# Tenor Guitars??



## Robert1950 (Jan 21, 2006)

Anyone here own a Tenor Guitar, acoustic, electric or resonator? Just curious.


----------



## mister.zed (Jun 8, 2011)

No, but I've wanted one since I discovered Joel Plaskett writes with one, and records with one on many of his tunes. Eastwood is one of the few contemporary sources of them.


----------



## mister.zed (Jun 8, 2011)

This kid is a Joel Plaskett deciple:


----------



## Mooh (Mar 7, 2007)

I have a Kala, solid spruce top, laminated rosewood back and sides, slot head, bone nut and saddle. It's a shorter scale length than some. I tune it (low to high) CGDA, like a mandola. Mostly use it for the same stuff I play on mandolin and octave mandolin, celtic and folkie stuff, plus my own stuff. I have a couple of students who play either tenor guitar or tenor banjo in the same tuning so it's kind of handy for those lessons too.


----------



## Kerry Brown (Mar 31, 2014)

Played in a jam a couple of weeks ago where one of the players played a tenor for a few songs. I was intrigued. He said it was tuned like a mandolin. It cut through the mix very well, sounded great when he played lead. I’ve been wanting to try one ever since but I’m afraid I’d like it and have to acquire one.


----------



## Gavz (Feb 27, 2016)

I have a tenor ukulele..lol. But seriously, I have always wanted to play a tenor electric. Eastwood makes some cool ones.

Warren Ellis Signature Tenor 2P

Would like to hear more about them as well.


----------



## Robert1950 (Jan 21, 2006)

I've noticed they can also be tuned in standard (also called Chicago tuning) DGBE besides like an octave mandolin CGDA 

This Eastwood model is interesting. Wonder how it would sound through a tweed champ?


----------



## Greg Ellis (Oct 1, 2007)

I have a Norman B20 Folk that I string five frets up - ADGCEA.

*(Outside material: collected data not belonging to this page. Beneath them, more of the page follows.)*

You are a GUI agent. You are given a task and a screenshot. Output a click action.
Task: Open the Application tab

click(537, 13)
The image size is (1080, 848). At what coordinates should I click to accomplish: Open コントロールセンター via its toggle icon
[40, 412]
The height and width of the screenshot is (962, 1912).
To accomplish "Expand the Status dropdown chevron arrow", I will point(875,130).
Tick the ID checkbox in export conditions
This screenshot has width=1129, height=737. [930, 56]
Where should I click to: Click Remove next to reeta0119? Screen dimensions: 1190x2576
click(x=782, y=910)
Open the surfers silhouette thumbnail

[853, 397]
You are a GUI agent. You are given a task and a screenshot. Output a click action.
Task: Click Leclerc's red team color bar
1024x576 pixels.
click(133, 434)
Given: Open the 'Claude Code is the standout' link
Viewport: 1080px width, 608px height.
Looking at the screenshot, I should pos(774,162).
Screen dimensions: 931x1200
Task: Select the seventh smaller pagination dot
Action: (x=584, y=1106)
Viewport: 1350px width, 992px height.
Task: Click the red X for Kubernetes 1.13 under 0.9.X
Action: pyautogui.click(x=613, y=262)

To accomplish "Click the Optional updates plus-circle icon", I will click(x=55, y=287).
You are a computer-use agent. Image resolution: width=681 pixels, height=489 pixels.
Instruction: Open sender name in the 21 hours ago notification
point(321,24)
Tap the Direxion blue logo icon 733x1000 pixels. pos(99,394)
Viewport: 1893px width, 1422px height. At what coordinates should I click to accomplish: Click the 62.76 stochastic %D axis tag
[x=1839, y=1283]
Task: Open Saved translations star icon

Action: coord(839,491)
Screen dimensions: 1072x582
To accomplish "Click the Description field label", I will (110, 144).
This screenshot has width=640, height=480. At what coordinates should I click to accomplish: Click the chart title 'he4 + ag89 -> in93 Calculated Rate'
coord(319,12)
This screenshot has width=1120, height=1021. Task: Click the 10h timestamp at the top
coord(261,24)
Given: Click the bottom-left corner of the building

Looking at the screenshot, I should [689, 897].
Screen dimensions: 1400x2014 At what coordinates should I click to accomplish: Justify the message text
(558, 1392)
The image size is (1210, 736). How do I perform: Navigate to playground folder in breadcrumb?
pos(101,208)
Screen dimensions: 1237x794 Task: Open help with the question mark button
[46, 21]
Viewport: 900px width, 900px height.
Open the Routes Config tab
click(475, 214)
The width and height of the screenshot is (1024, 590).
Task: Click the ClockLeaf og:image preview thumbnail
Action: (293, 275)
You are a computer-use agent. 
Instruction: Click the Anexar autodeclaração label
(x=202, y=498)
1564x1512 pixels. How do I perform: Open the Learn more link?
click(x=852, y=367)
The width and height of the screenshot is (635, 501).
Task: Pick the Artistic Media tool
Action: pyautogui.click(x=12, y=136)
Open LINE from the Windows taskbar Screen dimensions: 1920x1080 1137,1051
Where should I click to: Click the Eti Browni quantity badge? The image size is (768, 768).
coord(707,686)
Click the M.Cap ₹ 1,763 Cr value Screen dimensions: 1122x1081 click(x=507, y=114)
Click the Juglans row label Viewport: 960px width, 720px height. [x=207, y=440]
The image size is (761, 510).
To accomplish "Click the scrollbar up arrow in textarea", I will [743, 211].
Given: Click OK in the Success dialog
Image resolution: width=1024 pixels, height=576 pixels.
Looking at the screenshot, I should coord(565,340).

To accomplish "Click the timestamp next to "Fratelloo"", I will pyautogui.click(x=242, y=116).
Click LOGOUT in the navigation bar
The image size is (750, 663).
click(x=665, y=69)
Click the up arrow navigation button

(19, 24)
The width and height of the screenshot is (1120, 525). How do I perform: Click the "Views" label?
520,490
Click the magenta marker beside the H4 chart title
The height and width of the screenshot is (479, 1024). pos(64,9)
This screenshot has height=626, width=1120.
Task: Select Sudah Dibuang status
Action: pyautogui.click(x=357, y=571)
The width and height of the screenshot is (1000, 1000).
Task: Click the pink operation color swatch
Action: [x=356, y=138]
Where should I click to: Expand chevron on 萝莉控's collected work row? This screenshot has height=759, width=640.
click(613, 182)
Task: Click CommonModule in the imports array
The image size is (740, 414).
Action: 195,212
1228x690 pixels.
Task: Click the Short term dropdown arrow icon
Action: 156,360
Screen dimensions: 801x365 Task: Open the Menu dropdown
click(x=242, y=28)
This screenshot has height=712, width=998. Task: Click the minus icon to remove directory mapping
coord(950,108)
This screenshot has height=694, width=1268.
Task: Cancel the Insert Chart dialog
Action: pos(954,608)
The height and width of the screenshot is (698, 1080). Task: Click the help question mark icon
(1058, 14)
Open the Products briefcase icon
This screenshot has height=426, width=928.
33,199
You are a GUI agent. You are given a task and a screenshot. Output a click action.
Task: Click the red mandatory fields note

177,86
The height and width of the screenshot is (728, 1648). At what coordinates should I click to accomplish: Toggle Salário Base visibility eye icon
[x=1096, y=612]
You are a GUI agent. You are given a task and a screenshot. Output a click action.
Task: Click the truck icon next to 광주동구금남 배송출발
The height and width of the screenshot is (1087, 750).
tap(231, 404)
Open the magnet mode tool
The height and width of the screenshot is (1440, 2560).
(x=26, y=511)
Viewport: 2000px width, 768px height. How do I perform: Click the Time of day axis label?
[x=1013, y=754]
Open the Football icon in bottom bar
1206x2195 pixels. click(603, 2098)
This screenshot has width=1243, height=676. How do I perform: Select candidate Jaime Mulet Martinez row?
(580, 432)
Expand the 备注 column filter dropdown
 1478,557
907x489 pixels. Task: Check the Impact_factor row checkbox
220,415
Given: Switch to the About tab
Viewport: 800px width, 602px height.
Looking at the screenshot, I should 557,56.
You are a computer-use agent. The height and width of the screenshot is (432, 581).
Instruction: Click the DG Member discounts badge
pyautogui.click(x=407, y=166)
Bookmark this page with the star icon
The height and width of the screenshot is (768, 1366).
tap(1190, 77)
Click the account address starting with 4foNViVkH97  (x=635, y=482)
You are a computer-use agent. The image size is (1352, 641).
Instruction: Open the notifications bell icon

Not exactly the same thing, but it kind of fills the same role for me.


----------



## mhammer (Nov 30, 2007)

When I had lunch with George Gruhn in 2009, I expressed puzzlement about tenor guitars, particularly the comfort of the necks, and usability. Gruhn rushed to their defense, noting that they were very popular in the 30's and 40's and were more comfortable than you'd expect. The current issue of _Vintage Guita_r has a feature on Tiny Grimes, the majority of whose recorded work was performed on a tenor guitar. Personally, I've never tried one, though I imagine that a neck that feels too narrow for 6 strings might provide decent string-to-string spacing for 4.


----------



## Steadfastly (Nov 14, 2008)

I have been a bit curious myself but don't own one. Maybe sometime in the future, one will find it's way to my house. 

MF had a real nice Alvarez on sale a few times in the last month and a few over at AGF said they bought one and were very impressed by it. I think it was going for $299.00 USD.


----------



## butterknucket (Feb 5, 2006)

I've been curious about them for a while as well.


----------



## PHJim (May 23, 2012)

Robert1950 said:


> I've noticed they can also be tuned in standard (also called Chicago tuning) DGBE besides like an octave mandolin CGDA



I don't mean to be picky Robert1950, but standard tuning for a tenor guitar is CGDA. DGBE is not standard tuning, but, as you did say, Chicago tuning.
This is the tuning used by Tiny Grimes in Mhammer's video. 
It is also the tuning that Nick Reynolds of The Kingston Trio used. Nick had been a ukulele player, so he is most often seen with the capo at the fifth fret, making his Chicago tuning GCEA without the re-entrant G.


----------



## PHJim (May 23, 2012)

Octave mandolin tuning is GDAE, and octave below the violin or mandolin.
A mando-thing tuned CGDA is a mandola, tuned the same as a viola.


----------



## rollingdam (May 11, 2006)

I used to own a vintage Gibson that had been wrecked and rebuilt, The top was paper thin however the sound was great. I just could not get used to the neck-it was U shaped and very thick and narrow


----------



## Mooh (Mar 7, 2007)

That's a Kala tenor on the left, which I tune CGDA.


----------



## Ronbeast (Nov 11, 2008)

I saw Joel Plaskett and Bill Plaskett last year during their tour for “Solidarity”. Absolutely phenomenal show, both are truly amazing musicians and really down to earth guys. They interacted with the crowd so much, and even invited people to join them for drinks at the bar down the road after the show, I bought two vinyl there that night and both are excellent albums.

I was blown away by how full sounding the tenor guitar that Joel plays is. Really amazing show, and I’ll be going to see them again; they never stay away from Newfoundland for very long. I threw in an extra pic of the hollobody Joel plays; he’s no slouch on electric either.


----------